Day 32 Agua Dulce, CA Mile 454
A day and a half rest at the Saufley’s has refreshed the legs, quenched the cravings, and soothed the soul. This is the epic trail angel stop, and it lived up to its billing. It was a bit of a roller-coaster from Wrightwood, both topographically and mentally, but I made it through and have recharged for next leg into the Mojave.
The ups and downs came mostly from my first real experience with discomfort on the trail, not in the form of climbing a mountain itself, but in the aches and pains the climb wrought. Fifteen miles out of Wrightwood lies Mt Baden-Powell (named in honor of the Boy Scout founder of sorts), and while I was looking forward to cranking up 3000 ft to the summit for the well-lauded views, I did not expect snow drifts quite so deep, and definitely did not expect my body to falter under the strain. It seemed simple enough: follow the trail as far as you could, then follow the most logical foot prints and snow steps to the summit via the path of least resistance. My ankle had been bothering slightly throughout the day, but in the call to forge upward any pain disappeared and I reached the top only out of breath under the strain of a full food bag. Los Angeles never seems to show itself under perpetual smog or sea clouds, but to the West and South all the major mountains the trail traverses were visible: Mt San Antonio in the foreground, Mt San Gorgonio beyond, and way past them both, Mt San Jacinto. Weeks worth of walking was laid bare in one expansive view. I could not make out Mt Whitney (apparently on a clear enough day this is possible), but the Tehachapi mountains and the Mojave Desert clearly marked the route forward over the next 150 miles.

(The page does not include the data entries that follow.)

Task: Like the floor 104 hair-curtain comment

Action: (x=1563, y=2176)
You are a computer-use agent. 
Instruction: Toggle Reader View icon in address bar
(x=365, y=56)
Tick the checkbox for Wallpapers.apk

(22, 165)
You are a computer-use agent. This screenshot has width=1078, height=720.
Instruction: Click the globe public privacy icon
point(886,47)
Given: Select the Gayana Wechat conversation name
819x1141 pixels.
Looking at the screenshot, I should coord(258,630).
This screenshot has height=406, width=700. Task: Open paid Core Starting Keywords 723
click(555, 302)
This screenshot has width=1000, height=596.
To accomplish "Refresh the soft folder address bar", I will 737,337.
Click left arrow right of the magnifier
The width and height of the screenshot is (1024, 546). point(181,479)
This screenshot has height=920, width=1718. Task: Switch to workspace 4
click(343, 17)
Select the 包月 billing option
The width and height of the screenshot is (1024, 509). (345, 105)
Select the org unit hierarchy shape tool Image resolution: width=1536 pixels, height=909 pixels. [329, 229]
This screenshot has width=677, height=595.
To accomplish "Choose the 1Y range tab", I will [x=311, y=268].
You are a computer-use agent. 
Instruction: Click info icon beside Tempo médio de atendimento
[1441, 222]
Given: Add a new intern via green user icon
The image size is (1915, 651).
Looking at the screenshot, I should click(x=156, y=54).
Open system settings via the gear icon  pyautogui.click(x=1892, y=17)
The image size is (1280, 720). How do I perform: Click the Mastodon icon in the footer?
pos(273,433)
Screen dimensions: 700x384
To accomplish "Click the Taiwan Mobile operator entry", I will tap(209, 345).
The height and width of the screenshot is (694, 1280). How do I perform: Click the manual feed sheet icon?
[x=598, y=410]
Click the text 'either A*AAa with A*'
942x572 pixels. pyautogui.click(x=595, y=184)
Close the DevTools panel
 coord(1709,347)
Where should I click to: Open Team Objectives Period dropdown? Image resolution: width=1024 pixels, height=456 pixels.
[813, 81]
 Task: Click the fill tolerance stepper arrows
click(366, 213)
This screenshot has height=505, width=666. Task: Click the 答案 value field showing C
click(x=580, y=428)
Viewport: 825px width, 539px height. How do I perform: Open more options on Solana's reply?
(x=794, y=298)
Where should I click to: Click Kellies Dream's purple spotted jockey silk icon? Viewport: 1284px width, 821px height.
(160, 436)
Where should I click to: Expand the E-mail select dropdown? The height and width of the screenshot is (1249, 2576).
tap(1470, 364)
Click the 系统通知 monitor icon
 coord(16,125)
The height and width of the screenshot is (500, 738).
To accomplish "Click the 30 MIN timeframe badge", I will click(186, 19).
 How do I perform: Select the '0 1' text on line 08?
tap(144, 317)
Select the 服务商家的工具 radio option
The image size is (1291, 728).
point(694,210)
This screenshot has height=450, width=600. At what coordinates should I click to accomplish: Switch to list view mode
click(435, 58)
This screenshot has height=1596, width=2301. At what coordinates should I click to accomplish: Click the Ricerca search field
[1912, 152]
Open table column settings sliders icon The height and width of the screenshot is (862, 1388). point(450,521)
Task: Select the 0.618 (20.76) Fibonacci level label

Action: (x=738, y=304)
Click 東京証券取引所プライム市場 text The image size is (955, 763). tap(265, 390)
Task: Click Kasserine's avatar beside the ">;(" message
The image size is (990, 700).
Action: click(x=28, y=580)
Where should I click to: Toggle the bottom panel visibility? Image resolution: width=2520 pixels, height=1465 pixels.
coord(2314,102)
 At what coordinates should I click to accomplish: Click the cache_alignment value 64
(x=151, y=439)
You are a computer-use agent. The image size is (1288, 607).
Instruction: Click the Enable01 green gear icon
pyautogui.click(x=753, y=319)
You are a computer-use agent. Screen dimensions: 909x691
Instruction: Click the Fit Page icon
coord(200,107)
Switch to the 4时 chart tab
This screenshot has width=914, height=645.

I enjoyed a pleasant break at the top, and soon realized I should probably get moving on to camp beyond the snows. Somewhere in that break, my ankle discomfort returned, and out of nowhere came shin splints on the same side. Now I have heard about these for many years, and while I try to sympathize with its victims, I really couldn’t share in the experience. But boy did I share it for the next 5 miles picking my way down that snowy ridge. Son of a !!! I thought longingly of the hot tub at my cousin Bridget’s in LA, and of the 70 miles to go before landing in Hiker Heaven at the Saufley’s. It seemed a long way. My pace was slowed considerably from the discomfort, and so as darkness fell I was really hoping for Little Jimmy spring around any turn. Finally I reached the cool waters, and just beyond spotted the orange glow of a campfire. The best sight on the trail to that point. Turns out it was several other hikers I’d been with in town, and they gave me a prime fireside seat and a bag of snow to ice my leg. Seahorse, Chilidog, Hotrod, and Gourmet, thank you.
That is as low as the story goes. My ankle was stiff the next morning, but luckily the shin pain had disappeared completely. Earlier I anticipated a very short day. Hotrod and I were both on the “injured reserves list”, but somehow we made it 16 miles. Doing 20 the next, and 24 after that, we miraculously were back in business. So the body is a funny thing. Expect to be invincible, and you’ll soon fall short. Dread a long, slow recovery, and suddenly you’re setting PRs.
Quick recovery being said, I promised myself a good day off at the Saufley’s, and wouldn’t have it any other way. Not long after marching into Agua Dulce past the Hollywood famous Vasquez Rocks, I was treated to a hot shower, a comfortable cot, laundry, soft grass, and realizing just why it is this place is called Hiker Heaven. My cousin Bridget drove all the way out from LA to treat me to wonderful Mexican dinner, and with a full belly I sat around the camp fire with the other hikers who made sure not to miss this incredible gesture of generosity from Donna Saufley, her family, and the many volunteers. All magic on the trail is appreciated, and especially so when it is unexpected, but this place is the epitome. Everything you could need is here: from a hot shower, to mailing packages, trips to REI, to just playing with their many dogs. Places like these also meeting spots with the hikers around you where drinks are shared, laughing is contagious, and all the aches and pains of hiking simply float away. (It lulls you into thinking you can go out and do it all over again). My zero day was capped off with a tremendous catered meal that filled all the gaps missing from trail food, and a jam session on the piano and guitar that will be my soundtrack for the next 110 miles to Tehachapi. My guess: the challenges and rewards of this trek are just beginning.